> EXERCISE PROMPT: Print the listing below again from the line that contains "Viewport: 815px width, 480px height." onward, keeping every line exact and leaving out the lines before it.

> DATA FOR THE TASK:
--------------------------------------------------

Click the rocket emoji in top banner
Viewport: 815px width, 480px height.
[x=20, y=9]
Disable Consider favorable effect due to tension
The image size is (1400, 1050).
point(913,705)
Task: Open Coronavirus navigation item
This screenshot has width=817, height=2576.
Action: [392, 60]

--------------------------------------------------

> RESPONSE TO THE TASK:
Viewport: 815px width, 480px height.
[x=20, y=9]
Disable Consider favorable effect due to tension
The image size is (1400, 1050).
point(913,705)
Task: Open Coronavirus navigation item
This screenshot has width=817, height=2576.
Action: [392, 60]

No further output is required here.